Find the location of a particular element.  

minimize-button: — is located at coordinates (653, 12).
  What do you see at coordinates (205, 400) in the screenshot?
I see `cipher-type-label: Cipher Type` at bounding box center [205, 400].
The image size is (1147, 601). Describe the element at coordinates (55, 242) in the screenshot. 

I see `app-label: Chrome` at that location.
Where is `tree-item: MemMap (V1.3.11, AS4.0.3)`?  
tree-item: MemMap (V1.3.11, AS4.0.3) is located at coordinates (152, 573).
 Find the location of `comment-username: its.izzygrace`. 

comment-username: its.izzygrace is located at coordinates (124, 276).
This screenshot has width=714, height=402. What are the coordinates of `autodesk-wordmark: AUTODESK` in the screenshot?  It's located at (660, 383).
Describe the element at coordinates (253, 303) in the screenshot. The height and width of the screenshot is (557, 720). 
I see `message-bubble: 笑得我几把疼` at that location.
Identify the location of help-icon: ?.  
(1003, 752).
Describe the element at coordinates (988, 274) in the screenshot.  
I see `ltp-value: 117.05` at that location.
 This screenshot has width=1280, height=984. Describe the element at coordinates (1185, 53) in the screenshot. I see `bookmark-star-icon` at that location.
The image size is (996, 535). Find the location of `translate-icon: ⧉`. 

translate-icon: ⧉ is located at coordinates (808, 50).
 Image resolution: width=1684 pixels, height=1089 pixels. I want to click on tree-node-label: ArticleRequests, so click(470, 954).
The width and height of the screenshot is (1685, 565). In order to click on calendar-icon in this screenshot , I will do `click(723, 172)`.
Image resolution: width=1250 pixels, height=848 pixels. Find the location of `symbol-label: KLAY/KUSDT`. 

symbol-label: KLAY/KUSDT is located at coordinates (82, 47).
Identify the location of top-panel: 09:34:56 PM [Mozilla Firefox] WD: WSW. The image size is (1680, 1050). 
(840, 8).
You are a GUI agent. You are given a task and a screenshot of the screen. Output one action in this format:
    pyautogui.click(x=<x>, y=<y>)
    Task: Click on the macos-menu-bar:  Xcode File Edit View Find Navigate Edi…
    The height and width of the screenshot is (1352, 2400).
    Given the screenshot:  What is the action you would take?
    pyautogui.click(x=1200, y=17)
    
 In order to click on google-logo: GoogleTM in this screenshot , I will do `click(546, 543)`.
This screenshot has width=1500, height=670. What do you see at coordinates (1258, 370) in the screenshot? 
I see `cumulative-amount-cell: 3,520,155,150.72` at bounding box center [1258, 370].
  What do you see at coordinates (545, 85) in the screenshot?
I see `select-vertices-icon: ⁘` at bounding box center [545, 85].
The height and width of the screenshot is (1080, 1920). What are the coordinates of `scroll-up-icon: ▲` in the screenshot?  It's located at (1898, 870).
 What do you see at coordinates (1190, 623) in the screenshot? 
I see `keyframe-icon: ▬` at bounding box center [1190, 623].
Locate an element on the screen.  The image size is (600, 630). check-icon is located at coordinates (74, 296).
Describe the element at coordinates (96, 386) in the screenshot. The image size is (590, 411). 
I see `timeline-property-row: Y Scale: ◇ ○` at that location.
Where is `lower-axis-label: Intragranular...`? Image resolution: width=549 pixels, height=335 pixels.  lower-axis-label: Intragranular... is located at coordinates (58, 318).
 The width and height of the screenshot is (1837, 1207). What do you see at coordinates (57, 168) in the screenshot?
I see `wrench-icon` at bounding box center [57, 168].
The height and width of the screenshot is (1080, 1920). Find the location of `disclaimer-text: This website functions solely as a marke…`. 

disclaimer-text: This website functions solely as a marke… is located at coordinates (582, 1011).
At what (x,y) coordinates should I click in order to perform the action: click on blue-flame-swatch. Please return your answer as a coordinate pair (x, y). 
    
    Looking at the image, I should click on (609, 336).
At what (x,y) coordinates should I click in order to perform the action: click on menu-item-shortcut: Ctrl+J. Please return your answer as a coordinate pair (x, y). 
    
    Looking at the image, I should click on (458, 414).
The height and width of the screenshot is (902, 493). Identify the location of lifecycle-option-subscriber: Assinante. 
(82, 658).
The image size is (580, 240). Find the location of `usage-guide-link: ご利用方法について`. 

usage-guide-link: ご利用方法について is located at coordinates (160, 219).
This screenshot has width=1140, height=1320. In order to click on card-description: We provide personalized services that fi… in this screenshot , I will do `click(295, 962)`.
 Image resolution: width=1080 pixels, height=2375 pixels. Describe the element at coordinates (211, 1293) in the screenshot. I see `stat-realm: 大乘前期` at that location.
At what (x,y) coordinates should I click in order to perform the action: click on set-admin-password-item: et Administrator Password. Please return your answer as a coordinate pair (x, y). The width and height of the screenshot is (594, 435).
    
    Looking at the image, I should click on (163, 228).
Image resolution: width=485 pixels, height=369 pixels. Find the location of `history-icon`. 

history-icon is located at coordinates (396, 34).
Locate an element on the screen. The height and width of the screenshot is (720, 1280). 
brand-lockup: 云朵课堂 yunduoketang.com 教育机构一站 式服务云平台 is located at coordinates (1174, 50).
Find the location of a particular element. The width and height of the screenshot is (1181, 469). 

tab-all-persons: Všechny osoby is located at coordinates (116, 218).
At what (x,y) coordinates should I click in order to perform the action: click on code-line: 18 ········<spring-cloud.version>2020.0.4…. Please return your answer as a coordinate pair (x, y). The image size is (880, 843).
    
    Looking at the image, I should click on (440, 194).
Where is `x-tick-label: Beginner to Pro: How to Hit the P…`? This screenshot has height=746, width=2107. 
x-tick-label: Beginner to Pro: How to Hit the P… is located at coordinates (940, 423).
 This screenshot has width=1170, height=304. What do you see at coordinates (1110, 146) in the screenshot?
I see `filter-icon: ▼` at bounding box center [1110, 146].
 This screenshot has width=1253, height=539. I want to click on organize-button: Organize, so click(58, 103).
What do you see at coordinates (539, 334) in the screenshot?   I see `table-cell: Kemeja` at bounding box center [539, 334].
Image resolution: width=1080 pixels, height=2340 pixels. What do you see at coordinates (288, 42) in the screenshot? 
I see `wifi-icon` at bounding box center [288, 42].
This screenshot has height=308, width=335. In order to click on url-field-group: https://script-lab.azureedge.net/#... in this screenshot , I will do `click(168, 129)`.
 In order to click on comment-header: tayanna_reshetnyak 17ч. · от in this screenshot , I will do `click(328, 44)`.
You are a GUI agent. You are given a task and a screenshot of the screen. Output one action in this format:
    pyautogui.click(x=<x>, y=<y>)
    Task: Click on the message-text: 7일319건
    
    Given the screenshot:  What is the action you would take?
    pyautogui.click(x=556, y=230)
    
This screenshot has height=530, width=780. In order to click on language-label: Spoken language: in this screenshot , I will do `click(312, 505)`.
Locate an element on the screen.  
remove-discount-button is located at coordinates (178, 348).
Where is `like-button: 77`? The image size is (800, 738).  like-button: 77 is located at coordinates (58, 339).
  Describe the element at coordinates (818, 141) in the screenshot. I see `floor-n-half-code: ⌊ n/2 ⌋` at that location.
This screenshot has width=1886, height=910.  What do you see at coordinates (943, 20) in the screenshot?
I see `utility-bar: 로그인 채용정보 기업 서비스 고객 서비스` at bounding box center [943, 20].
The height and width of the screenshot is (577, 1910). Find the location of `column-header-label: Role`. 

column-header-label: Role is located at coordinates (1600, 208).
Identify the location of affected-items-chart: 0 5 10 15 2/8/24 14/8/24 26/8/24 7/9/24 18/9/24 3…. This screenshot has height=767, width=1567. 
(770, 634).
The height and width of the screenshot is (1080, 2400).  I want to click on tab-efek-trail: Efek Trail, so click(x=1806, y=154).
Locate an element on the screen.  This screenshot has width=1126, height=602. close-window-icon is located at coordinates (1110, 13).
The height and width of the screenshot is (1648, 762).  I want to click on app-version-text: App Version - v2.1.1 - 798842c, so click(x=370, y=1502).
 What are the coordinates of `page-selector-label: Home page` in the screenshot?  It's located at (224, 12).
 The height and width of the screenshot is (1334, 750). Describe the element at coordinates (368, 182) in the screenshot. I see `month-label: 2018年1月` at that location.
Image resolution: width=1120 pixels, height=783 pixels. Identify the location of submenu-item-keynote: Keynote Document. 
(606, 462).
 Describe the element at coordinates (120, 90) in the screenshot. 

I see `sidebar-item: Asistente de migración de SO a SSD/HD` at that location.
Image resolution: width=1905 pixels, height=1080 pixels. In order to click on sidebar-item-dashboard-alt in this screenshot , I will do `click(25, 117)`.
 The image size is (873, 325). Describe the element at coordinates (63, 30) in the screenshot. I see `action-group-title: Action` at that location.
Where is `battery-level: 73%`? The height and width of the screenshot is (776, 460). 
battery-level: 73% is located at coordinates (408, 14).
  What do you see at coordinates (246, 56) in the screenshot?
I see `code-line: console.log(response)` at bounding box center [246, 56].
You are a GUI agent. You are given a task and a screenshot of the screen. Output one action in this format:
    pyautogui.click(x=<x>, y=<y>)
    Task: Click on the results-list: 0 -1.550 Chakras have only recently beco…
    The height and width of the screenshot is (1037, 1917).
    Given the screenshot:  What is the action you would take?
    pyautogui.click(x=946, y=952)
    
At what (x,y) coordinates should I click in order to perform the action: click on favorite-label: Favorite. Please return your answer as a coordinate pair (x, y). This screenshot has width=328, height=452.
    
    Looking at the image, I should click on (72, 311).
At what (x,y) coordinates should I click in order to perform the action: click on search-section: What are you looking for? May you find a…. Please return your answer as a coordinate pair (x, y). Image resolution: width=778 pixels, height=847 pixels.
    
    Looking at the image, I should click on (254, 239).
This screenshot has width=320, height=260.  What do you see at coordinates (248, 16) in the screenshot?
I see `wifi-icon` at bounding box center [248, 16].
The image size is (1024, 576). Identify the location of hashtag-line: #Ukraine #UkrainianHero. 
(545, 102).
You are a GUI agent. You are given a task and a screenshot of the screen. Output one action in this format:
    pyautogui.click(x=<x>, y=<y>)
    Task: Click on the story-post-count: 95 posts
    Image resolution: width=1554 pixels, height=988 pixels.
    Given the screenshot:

● TASK OBJECTIVE
Copy the material word for word, starting at the line that contains "The height and width of the screenshot is (1080, 2400)." and ending after the line that contains "coordinates (1110, 13).".

● EXERCISE RESULT
The height and width of the screenshot is (1080, 2400).  I want to click on tab-efek-trail: Efek Trail, so click(x=1806, y=154).
Locate an element on the screen.  This screenshot has width=1126, height=602. close-window-icon is located at coordinates (1110, 13).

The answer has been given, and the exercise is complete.